Symmetry properties and bifurcations of viscoelastic thermovibrational convection in a square cavity

To fill a gap in the literature about the specific dynamics of thermovibrational flow in a square cavity filled with a viscoelastic fluid when vibrations and the imposed temperature gradient are concurrent, a parametric investigation has been conducted to investigate the response of this system over a relatively wide subregion of the space of parameters (Pr_{g}=10; viscosity ratio ξ=0.5; nondimensional frequency Ω=25, 50, 75, and 100; and Ra_{ω}∈[Ra_{ω,cr},3.3×10^{4}], where Ra_{ω,cr} is the critical vibrational Rayleigh number).
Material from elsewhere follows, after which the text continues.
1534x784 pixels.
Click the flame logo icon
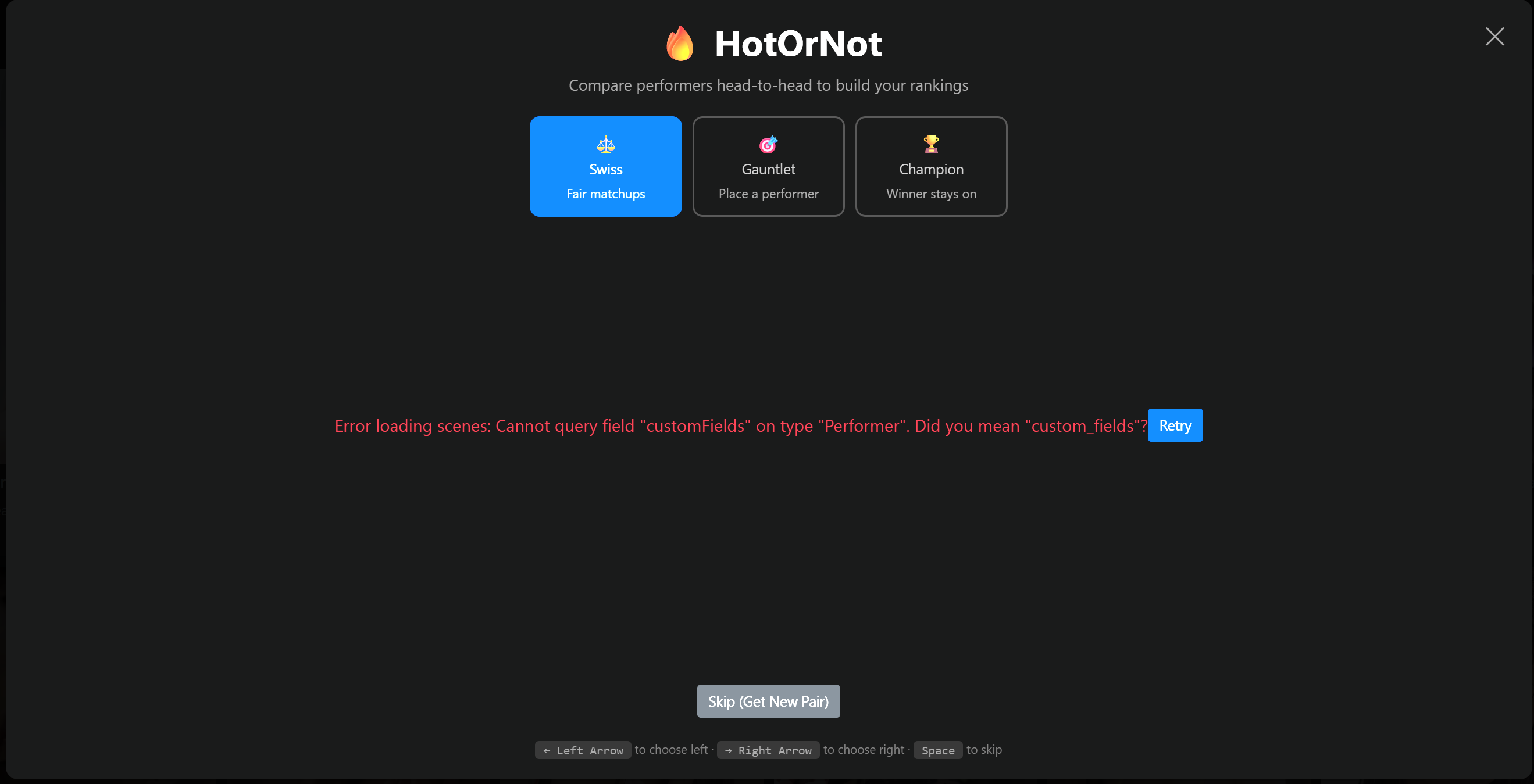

Through solution of the governing nonlinear equations formulated in the framework of the finitely extensible nonlinear elastic Chilcott-Rallison paradigm, it is shown that the flow is prone to develop a unique hierarchy of bifurcations where initially subharmonic spatiotemporal regimes can be taken over by more complex states driven by the competition of disturbances with different symmetries if certain conditions are considered. What drives a wedge between the cases with parallel and perpendicular vibrations is essentially the existence of a threshold to be exceeded to produce convection in the former case. Nevertheless, these two configurations share some interesting properties, which are reminiscent of the resonances and antiresonances typical of multicomponent mechanical structures. Additional insights into these behaviors are gained through consideration of quantities representative of the kinetic and elastic energy globally possessed by the system and its sensitivity to the initial conditions.